Stated task: Count how many lines of the material below contain the string "what", treating uppercase and lowercase letters as distinct. Reply with the number alone.

Dataset:
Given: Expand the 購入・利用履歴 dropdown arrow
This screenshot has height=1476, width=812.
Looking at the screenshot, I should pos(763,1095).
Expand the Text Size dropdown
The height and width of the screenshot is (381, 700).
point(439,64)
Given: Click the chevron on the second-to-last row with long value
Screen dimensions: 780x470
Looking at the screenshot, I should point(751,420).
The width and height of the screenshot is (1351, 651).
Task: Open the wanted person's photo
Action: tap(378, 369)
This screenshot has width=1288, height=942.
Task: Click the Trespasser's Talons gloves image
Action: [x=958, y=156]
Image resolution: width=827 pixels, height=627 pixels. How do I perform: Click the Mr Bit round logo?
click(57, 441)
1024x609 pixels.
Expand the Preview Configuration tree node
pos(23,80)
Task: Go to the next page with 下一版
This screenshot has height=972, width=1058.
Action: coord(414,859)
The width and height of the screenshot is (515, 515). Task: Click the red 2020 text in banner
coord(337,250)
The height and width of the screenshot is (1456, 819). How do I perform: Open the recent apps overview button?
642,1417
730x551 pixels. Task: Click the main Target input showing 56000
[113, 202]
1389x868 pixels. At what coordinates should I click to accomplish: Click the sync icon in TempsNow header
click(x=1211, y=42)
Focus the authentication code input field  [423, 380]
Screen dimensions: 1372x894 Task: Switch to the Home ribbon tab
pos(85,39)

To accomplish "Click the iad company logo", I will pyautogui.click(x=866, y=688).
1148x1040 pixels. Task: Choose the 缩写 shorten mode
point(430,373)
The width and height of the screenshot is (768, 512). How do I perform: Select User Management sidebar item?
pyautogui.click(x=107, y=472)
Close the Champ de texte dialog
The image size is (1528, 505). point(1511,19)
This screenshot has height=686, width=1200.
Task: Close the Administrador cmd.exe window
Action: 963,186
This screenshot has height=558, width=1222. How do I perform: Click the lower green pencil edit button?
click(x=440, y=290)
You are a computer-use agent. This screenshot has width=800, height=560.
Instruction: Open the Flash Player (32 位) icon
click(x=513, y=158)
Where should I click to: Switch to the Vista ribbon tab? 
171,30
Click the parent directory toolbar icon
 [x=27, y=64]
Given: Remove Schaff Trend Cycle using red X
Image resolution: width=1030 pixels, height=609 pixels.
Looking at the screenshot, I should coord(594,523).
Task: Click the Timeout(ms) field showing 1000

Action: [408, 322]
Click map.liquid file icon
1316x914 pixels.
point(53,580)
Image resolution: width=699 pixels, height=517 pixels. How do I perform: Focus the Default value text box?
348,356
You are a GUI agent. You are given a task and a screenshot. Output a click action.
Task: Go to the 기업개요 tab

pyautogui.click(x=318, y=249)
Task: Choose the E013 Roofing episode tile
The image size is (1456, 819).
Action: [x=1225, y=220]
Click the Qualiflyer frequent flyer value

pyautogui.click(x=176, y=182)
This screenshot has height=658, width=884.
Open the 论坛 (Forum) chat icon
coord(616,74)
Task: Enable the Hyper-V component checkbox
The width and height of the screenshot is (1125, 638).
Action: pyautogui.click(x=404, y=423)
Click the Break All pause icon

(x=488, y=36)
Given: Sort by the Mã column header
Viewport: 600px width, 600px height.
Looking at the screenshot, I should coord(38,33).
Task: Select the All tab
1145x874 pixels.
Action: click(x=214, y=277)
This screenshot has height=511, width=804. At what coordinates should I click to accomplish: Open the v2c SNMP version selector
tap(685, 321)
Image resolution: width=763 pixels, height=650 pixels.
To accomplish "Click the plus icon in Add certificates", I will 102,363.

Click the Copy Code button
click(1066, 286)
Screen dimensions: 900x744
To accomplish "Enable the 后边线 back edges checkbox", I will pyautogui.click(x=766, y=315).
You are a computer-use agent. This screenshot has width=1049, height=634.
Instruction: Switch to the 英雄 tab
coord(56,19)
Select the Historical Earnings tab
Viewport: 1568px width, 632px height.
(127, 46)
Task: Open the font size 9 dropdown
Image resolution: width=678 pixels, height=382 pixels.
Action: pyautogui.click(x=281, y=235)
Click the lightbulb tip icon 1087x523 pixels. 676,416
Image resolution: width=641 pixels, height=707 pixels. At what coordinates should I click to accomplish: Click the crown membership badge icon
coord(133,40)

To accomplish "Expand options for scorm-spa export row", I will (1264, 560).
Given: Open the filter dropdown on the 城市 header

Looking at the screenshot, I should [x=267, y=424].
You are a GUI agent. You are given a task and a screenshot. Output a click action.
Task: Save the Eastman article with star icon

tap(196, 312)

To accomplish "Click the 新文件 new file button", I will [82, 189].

Solution to the exercise: 3